The inaugural Ivy League basketball tournament started in the spring of 1975 and the Tigers took the first four championships. They won three in a row from 1977 to 1979. The star of this second run was Clair “CB” Tomasiewicz, a prolific scorer who was two-time first-team All-Ivy and an AIAW All-American. She was drafted by the short-lived Women’s Professional Basketball League after graduating in 1979. She also played pro softball in the summers while attending Princeton.
In the 1980s and 1990s, top women’s hoops recruits tended to eschew the Ivys for more prominent national programs. Even so, the 1995–96 earned an at-large bid to the Women’s NIT in Texas—the first national postseason appearance for the varsity.

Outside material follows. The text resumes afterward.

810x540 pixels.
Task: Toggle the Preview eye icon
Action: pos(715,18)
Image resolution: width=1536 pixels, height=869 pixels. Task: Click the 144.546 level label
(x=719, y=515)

In 2010, the basketball team captured four straight Ivy League titles. During this run, senior Addie Micir (left) was named 2011 Ivy League Player of the Year. She would go on to be a top women’s hoops coach. The 2011–12 Princeton squad crept into the national rankings at #24, marking the first time an Ivy League women’s basketball team earned that honor. The 2012–13 team featured Niveen Rasheed, who became the first Princeton woman to be named an NCAA basketball All-American. The Tigers’ coach, Courtney Banghart, would win a school-record 254 games.
The 2014–15 team kicked it up a notch and went 30–0 during the regular season and climbed as a high as #23 in the rankings and advanced to the second round of March Madness. Blake Dietrick, an All-American, starred for that club. In 2018, Leslie Robinson—daughter of two-time Ivy Player of the Year Craig Robinson (and niece of Michelle Obama)—became the first Princetonian drafted by a WNBA team.

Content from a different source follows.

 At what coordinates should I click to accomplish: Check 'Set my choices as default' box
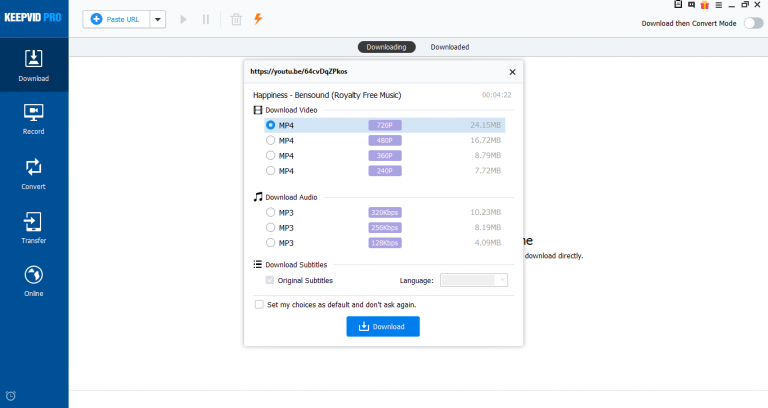coord(260,304)
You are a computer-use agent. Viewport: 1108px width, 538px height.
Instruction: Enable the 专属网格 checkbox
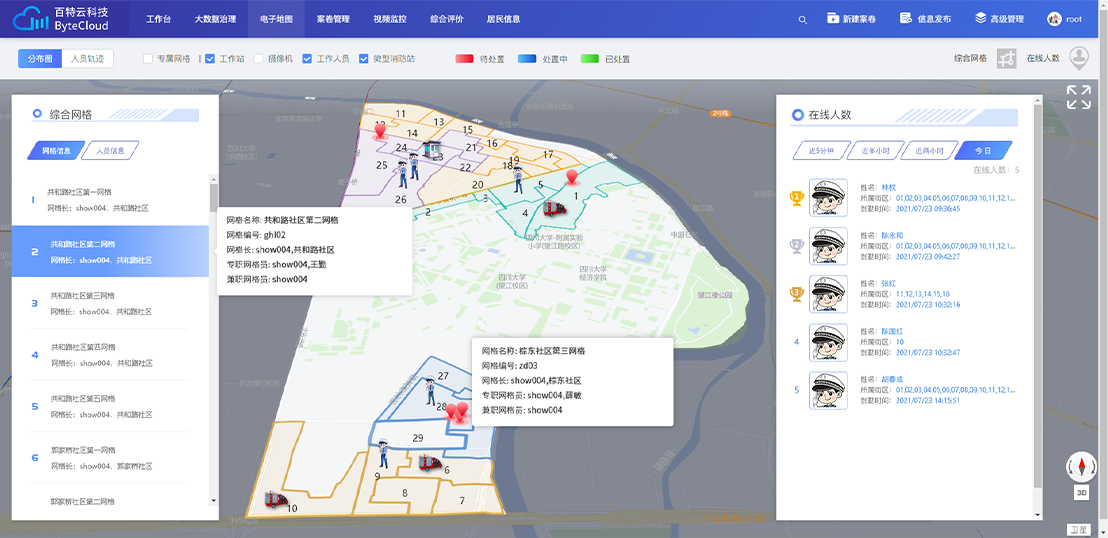tap(148, 59)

Robinson’s teammate, Bella Alarie (right), was drafted in 2020 after becoming the first four-time first-team All-Ivy player and three-time Ivy Player of the Year. The Tigers, under new coach and former UConn legend Carla Berube, were 26–1 in Alarie’s senior year when the Covid pandemic ended the season in March. Alarie played 14 professional games before deciding she’d rather work on the business side of sports. Her father, Mark Alarie, was a star at Duke and her grandfather, Norman Augustine, was a Princeton professor and CEO of Lockheed Martin.